I have long said, supply is the only thing that will slow down the SPAC train. Banks love this new product.

We are seeing signs of that right now. According to Goldman Sachs:

SPAC issuance has continued to roll: 175 SPACs have raised $56 billion in IPO capital YTD, an average of $1.5 billion raised per trading day. 90 SPACs raised $32 billion in IPO capital in February, the largest SPAC issuance month on record. The blistering pace of issuance is likely to prove unsustainable. However, if the current pace of SPAC issuance continues, 2021 will surpass 2020’s record SPAC capital issuance by the end of March.

2021 has seen record deal announcements for SPACs. 43 SPACs have announced acquisitions YTD totaling $123 billion in enterprise value, compared with the full-year 2020 total of $156 billion across 93 deals. 66% of the $123 billion in announced deal EV is concentrated in Consumer Discretionary and Info Tech alone, reflecting a continued shift toward Growth among SPAC sponsors and investors.

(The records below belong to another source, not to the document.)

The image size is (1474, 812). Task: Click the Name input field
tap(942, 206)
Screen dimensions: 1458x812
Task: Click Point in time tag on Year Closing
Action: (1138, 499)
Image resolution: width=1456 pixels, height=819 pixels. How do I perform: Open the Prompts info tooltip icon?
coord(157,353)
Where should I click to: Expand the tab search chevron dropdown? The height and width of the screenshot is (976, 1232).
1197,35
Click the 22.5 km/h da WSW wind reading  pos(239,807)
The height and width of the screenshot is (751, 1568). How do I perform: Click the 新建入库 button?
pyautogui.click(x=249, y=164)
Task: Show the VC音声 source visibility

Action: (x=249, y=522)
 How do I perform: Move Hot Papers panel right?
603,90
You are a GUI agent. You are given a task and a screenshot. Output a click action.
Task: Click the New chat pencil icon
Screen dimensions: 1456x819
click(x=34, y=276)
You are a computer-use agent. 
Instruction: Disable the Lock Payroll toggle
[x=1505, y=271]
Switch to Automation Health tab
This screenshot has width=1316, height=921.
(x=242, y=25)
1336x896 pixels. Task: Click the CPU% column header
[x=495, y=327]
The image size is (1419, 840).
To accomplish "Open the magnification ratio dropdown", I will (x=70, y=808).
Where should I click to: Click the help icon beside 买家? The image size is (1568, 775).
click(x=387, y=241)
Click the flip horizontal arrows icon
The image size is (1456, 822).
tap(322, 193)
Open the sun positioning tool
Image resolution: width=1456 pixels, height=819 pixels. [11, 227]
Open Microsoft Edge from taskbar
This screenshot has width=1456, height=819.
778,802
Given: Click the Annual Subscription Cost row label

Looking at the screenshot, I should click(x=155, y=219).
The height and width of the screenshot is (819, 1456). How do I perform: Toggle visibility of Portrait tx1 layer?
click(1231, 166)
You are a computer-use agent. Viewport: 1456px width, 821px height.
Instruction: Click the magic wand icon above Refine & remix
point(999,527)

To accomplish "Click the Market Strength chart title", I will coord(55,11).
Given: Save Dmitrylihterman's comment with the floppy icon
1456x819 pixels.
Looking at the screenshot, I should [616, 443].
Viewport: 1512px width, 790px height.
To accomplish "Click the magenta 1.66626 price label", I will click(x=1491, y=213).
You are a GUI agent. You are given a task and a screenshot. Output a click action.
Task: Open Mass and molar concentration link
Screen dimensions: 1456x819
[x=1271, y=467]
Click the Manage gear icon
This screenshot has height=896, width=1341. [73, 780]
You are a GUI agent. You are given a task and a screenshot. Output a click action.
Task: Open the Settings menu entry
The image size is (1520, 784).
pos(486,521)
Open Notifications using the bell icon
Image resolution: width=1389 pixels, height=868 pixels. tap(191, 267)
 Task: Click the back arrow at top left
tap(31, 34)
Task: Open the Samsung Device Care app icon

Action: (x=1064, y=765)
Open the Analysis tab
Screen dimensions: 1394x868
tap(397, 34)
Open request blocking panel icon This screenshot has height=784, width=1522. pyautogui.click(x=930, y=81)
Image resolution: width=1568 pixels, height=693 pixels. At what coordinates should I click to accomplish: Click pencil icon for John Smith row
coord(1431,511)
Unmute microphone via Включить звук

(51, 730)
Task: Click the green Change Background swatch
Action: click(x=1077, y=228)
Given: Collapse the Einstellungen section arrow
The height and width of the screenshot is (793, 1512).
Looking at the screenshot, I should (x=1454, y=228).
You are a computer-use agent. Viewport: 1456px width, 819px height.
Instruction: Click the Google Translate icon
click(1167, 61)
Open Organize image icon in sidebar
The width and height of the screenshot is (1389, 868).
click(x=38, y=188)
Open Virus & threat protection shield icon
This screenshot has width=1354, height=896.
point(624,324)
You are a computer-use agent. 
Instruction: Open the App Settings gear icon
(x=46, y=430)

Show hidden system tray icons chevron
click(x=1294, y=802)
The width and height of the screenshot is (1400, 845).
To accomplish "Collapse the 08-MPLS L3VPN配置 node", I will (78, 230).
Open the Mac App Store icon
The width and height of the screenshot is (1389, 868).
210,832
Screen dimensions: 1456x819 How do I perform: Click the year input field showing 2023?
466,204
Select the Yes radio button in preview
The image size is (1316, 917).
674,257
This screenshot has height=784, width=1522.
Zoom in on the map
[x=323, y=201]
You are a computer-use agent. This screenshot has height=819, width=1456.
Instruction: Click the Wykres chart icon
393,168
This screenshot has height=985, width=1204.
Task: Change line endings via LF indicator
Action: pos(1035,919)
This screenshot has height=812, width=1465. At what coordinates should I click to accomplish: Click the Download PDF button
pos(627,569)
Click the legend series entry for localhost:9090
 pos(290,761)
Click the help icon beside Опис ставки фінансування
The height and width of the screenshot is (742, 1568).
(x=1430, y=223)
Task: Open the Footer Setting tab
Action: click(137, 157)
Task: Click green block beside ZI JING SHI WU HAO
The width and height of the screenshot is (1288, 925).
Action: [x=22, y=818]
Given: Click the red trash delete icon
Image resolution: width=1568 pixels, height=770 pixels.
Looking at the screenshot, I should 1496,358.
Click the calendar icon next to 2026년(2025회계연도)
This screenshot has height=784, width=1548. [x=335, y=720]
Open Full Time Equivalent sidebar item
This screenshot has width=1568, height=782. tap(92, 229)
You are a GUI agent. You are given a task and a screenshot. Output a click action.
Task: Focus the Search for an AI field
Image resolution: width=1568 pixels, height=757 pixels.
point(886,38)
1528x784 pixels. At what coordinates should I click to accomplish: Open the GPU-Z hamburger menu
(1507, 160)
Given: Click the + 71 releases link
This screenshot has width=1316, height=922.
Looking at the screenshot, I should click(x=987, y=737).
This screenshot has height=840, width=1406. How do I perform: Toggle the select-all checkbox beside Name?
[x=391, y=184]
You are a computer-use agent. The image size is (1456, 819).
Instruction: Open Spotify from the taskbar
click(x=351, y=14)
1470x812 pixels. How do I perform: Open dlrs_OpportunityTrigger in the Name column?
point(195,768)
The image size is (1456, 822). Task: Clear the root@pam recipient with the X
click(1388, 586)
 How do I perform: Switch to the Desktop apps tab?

Bigger: SPACs are seeking to merge with larger targets. On February 22nd, the largest SPAC acquisition ever was announced as Churchill Capital Corp IV stated its intention to purchase a stake in Lucid Motors at a pro-forma equity valuation of $24 billion. The average 2021 announced SPAC target has an enterprise value of $2.9 billion compared with an average of $1.7 billion in 2020 and $832 million for the preceding decade. Larger average SPAC IPO capital raises ($400 mn in 2021 vs. $250 mn from 2010-19), smaller acquired stakes, and increased use of external financing (e.g., PIPEs) have all contributed to the increase in target size.

Louder: SPACs could generate over $700 billion in acquisition activity in the coming two years. We estimate that $103 billion in SPAC capital is actively searching for an acquisition target. The aggregate ratio of target enterprise value at merger announcement to associated SPAC capital has been 7x this year, a jump from 6x in 2020 and just 3x during the 2010s. If the YTD ratio were to hold, SPACs would acquire companies worth over $700 billion of enterprise value in the coming two years.

Faster: The SPAC life cycle is accelerating. The average SPAC that announced a deal from 2010 to 2019 had been public for 487 calendar days on deal announcement day. The average time has shortened to 366 days for 2020 announcements and just 175 days thus far in 2021. Northern Star Investment Corp II was the quickest SPAC to find and announce a target, doing so less than a month after its IPO.

The pace is relentless.

Yesterday, many SPAC’s traded below $10 (their cash value). One day does not a trend make, but I will explain those mechanics tomorrow.